Chemogenetic inhibition of dopaminergic neurons reduces stimulus-induced dopamine release, thereby altering the hemodynamic response function in the prefrontal cortex.

To investigate the effect of endogenously released dopamine on the stimulus-induced blood oxygen level-dependent (BOLD) responses, we used rats expressing inhibitory designer receptors exclusively activated by designer drugs (DREADDs) in neurons of the ventral tegmental area (VTA) and electrically stimulated the fimbria/fornix. This stimulation activates multiple components of the mesolimbic dopamine system, as demonstrated by the BOLD signal changes during functional magnetic resonance imaging (fMRI) and dopamine release in the nucleus accumbens (NAcc) as detected byfast-scan cyclic voltammetry. Activation of inhibitory DREADDs by clozapine-oxide (CNO) significantly reduced stimulus-induced dopamine release and the BOLD response in the NAcc.
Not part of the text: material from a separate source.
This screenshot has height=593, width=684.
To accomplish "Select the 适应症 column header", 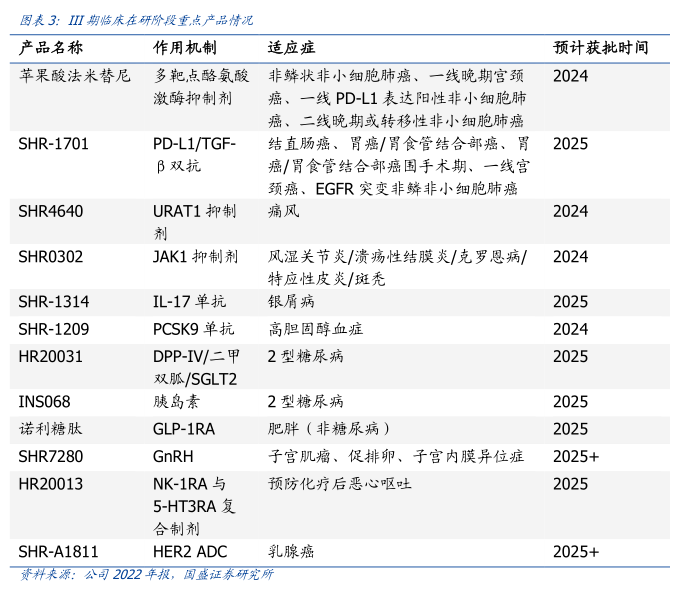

In contrast, the concurrently induced BOLD response in the medial prefrontal cortex (mPFC) was not significantly reduced after CNO administration, but the hemodynamic response was shifted to the left. Specifically, the Granger causality test showed that the temporal relationship between the BOLD signal changes in the hippocampus and the mPFC, changed. Under control conditions (i.e., in the absence of CNO), the BOLD signal changes in the mPFC and NAcc clearly preceded the BOLD signal changes in the right hippocampus, whereas in the presence of CNO this was only the case for the BOLD signal changes in the NAcc. In the control rats, that is, the rats that received a control virus and thus did not express DREADDs in the VTA, this CNO-mediated effect was not present. Our results indicate that activation of the endogenous dopaminergic system has region-specific effects on the stimulus-induced BOLD responses, so there is no generally applicable fMRI parameter that clearly indicates increased activity of the dopaminergic system.